Kununurra – 100km from El Questro Station
Kununurra is back to civilisation and time to stock up on supplies and inflate your tyres back to their normal pressure.
Lake Argyle – 70km from Kununurra
Lake Argyle Campsite was the perfect stay after the Gibb River Road. It had great showers, a good pub, live music and a chilled out atmosphere. It was a welcomed rest with great views and a small swimming pool above the lake.
After Lake Argyle it’s a short drive to the Western Australia and Northern Territory border. Don’t forget to change your clocks 1 hour and 30 minutes ahead.
Nitmiluk National Park – 570km from Lake Argyle
Starting at the Nitmiluk National Park Visitor Centre there are a number of hikes, ranging from 2km to 40km, with swimming holes and gorges and views that overlook the Katherine River. The hikes range in difficulty and a map can be found at the Visitor Centre.
Litchfield National Park – 250km from Nitmiluk National Park
There are so many National Parks in NT and Litchfield is another great place for waterfalls and swimming holes.
There are a number of small walks in Litchfield that spruce up the visit to the watering holes, rather than taking the direct route from the car park. You can walk along the creeks and through the woods to reach each swimming spot. Florence Falls and Wangi Falls are popular spots in Litchfield.

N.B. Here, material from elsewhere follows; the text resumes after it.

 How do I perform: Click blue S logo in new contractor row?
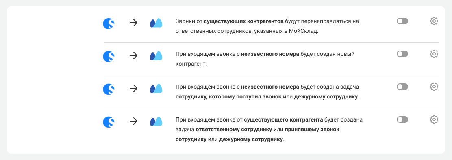coord(109,56)
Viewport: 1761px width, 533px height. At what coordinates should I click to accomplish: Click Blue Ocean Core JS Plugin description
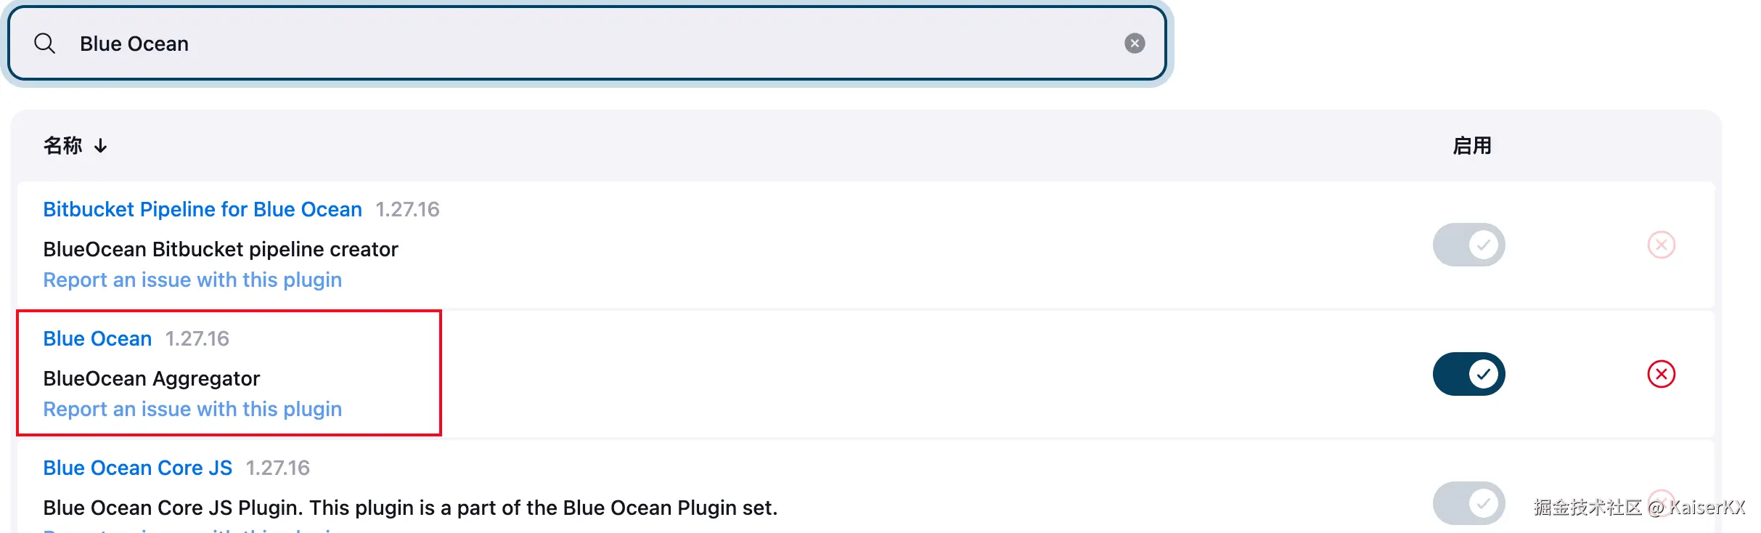[x=409, y=508]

Next stop: Darwin – 140km from Litchfield National Park
That’s the end of the road trip. There are other things to do along the drive and you can take the trip as slow or as long as you like . We completed the trip in 4 weeks but we tend to rush rather than taking things slow.
We stayed a short time in Darwin and beelined for Cairns to sell the car. The two-year Australian dream had come to an end and it was time to sell the car in Queensland before catching a flight out of Australia.
We booked the car for its Road Worthy Certificate and while the mechanics were doing their thing, we plastered every hostel in Cairns with a for sale poster and placed adverts on Gumtree and Facebook Marketplace. It wasn’t until the next day that we discovered that is was going to cost $2600 to pass it’s Road Worthy Certificate…
It was a big blow, as we expected to sell the car for $2500-$3000 dollars before departing Australia. We had to take it on the chin and we sold the car for scrap for $150. The car saw us through 40,000 km and we drove the whole circumference of Australia so it has hard to be too disappointed.